# Requirement:
Every line containing the word "avatar" must be pulled from the records.

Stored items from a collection
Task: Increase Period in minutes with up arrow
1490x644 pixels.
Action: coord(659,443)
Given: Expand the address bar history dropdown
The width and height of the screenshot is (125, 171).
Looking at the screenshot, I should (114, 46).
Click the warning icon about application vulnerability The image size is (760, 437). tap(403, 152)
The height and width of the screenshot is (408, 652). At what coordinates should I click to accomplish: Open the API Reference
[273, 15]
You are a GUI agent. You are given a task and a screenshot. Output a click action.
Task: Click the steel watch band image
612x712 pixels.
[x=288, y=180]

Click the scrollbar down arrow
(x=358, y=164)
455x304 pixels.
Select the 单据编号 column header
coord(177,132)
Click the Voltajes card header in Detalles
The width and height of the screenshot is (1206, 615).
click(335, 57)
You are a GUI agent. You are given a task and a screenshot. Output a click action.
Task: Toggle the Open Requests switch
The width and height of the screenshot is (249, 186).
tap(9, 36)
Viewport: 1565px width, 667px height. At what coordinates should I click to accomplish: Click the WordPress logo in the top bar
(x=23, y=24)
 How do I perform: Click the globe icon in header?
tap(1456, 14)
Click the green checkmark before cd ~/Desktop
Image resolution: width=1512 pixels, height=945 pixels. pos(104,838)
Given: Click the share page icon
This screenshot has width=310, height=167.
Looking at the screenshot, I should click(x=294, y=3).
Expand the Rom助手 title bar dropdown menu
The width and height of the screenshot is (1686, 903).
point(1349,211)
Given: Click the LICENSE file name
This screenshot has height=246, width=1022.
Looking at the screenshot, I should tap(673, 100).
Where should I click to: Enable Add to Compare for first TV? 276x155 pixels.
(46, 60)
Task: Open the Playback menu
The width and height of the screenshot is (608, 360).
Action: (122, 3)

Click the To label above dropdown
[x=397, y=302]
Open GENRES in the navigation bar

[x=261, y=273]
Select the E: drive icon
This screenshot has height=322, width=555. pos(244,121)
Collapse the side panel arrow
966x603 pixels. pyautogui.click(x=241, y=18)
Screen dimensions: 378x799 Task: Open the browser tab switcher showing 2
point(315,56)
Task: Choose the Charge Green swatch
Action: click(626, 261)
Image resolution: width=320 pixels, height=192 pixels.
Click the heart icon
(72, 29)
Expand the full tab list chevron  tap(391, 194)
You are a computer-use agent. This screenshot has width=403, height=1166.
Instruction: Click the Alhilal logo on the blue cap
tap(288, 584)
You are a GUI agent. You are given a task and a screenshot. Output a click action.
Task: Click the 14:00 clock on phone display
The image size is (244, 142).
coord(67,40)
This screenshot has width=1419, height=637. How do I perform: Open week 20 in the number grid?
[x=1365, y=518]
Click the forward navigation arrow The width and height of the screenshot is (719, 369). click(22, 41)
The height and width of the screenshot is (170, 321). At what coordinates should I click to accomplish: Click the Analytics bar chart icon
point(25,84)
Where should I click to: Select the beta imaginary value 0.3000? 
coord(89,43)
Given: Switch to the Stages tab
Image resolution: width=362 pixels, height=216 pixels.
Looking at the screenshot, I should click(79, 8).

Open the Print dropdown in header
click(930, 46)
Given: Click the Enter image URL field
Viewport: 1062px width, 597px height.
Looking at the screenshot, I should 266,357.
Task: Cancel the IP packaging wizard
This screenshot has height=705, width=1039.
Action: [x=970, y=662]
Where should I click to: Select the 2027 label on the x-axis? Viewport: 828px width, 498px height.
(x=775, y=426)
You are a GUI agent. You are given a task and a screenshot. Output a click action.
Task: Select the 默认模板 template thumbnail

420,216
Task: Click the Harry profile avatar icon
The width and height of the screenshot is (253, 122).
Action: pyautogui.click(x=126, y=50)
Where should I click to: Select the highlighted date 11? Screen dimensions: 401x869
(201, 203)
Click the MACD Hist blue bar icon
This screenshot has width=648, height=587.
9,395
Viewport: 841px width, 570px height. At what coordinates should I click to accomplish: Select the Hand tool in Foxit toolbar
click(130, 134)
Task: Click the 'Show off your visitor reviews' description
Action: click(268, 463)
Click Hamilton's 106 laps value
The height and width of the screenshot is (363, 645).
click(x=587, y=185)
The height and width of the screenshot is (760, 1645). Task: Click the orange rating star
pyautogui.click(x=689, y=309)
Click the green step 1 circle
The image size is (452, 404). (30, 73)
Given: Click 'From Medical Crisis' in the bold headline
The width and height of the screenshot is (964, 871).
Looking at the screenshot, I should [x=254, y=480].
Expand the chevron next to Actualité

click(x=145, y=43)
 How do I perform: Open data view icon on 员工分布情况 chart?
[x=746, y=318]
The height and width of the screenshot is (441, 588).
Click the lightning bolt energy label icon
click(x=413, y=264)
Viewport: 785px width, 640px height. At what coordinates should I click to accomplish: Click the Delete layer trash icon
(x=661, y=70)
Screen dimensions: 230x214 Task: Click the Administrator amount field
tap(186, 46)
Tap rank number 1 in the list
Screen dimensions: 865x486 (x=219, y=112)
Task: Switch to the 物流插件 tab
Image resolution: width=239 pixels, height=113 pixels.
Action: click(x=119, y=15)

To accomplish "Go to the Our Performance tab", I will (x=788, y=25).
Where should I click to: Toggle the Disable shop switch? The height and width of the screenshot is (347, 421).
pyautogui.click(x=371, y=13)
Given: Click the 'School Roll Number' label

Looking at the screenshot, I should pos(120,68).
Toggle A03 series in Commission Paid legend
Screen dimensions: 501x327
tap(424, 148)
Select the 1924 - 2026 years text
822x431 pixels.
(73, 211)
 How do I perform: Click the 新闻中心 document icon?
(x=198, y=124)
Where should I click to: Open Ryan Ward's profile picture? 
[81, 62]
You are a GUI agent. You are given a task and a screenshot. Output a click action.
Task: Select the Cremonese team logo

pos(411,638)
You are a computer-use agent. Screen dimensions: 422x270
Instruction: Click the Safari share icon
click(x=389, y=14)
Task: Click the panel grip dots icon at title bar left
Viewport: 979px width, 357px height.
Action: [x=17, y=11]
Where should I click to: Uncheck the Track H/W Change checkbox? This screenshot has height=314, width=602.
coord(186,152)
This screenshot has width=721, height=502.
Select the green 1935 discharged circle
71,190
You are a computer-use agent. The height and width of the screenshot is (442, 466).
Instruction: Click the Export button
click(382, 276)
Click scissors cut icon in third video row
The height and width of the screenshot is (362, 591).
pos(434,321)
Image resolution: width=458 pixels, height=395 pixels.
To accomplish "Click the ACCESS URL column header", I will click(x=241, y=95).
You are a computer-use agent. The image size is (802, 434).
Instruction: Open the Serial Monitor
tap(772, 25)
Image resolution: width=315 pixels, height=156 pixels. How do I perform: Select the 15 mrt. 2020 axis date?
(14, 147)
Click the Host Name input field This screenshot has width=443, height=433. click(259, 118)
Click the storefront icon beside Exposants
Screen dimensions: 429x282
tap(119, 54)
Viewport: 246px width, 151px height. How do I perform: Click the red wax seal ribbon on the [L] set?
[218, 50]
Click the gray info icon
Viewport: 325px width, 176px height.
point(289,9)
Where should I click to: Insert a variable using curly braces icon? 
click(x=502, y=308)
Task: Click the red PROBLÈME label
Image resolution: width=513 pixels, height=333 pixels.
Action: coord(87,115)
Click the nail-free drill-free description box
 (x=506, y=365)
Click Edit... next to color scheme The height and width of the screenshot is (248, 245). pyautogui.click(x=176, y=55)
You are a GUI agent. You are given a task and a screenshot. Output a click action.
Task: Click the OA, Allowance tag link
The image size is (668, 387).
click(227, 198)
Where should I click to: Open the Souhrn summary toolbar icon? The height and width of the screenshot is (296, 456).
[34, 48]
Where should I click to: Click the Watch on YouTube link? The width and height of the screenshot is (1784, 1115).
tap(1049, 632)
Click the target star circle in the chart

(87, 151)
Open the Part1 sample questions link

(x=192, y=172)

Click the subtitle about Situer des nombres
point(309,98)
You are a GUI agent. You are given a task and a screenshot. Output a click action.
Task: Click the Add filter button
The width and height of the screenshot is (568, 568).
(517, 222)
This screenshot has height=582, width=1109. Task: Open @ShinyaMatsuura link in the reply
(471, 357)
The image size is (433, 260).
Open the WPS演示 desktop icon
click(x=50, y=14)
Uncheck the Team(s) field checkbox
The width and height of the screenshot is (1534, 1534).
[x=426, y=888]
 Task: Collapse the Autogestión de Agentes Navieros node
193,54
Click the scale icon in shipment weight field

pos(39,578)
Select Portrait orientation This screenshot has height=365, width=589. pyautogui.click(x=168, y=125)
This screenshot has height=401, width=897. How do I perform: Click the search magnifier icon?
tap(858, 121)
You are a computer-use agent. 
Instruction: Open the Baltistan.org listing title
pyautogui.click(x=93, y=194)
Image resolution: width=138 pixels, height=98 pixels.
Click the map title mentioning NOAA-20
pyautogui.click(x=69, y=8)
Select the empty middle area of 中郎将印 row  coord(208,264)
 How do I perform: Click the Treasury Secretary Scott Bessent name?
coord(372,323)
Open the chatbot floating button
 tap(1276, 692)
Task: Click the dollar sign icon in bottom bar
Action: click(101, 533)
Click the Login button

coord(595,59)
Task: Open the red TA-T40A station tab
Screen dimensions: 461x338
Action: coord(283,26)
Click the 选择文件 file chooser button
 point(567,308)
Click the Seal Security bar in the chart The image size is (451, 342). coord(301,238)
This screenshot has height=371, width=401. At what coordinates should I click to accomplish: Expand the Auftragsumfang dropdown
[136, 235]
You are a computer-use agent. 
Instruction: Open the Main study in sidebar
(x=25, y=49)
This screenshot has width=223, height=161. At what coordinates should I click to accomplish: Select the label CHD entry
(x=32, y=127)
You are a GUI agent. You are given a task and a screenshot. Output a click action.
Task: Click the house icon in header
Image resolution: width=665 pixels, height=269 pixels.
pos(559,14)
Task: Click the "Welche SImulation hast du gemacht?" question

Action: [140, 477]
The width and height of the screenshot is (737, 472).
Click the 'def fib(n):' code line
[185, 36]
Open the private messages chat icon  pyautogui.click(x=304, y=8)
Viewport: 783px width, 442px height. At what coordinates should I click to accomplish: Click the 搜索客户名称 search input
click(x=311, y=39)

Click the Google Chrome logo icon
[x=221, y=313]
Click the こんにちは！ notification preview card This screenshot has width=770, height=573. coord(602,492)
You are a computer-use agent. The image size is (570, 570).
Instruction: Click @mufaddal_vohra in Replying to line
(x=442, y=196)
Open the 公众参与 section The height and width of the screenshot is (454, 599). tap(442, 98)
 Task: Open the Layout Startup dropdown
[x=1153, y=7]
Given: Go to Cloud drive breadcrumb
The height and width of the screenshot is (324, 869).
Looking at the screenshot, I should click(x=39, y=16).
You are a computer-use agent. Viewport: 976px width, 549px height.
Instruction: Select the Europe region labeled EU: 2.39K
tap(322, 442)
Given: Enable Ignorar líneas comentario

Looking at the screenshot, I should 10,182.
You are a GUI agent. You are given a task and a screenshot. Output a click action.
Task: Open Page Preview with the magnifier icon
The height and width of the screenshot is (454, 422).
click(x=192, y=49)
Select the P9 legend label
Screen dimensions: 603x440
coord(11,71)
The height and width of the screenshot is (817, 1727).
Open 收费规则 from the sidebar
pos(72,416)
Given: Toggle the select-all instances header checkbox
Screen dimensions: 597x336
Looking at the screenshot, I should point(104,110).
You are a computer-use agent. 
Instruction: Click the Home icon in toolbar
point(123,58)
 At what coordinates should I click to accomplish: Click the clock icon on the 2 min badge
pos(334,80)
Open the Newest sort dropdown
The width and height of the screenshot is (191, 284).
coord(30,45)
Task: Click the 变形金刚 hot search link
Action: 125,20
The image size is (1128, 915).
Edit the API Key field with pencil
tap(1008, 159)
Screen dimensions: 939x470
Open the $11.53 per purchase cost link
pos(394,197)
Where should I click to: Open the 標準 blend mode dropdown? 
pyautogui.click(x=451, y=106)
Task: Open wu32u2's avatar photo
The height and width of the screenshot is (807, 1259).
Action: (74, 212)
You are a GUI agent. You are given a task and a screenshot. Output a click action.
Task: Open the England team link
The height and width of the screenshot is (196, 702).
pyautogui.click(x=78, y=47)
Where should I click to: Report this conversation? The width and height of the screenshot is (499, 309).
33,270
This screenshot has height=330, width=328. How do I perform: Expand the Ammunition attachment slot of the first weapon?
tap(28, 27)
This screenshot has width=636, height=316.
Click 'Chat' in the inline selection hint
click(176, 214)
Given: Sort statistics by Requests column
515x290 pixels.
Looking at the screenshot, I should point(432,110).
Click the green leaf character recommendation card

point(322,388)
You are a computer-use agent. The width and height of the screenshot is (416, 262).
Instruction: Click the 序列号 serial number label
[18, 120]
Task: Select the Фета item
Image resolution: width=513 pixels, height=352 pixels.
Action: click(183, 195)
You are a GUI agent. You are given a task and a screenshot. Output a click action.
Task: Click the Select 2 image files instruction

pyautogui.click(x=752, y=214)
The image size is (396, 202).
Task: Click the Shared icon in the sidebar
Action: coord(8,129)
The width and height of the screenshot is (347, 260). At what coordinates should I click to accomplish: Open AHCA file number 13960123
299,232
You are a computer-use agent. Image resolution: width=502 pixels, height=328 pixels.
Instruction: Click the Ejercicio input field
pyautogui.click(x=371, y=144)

# Task result:
Task: Click the Harry profile avatar icon
Task: Open wu32u2's avatar photo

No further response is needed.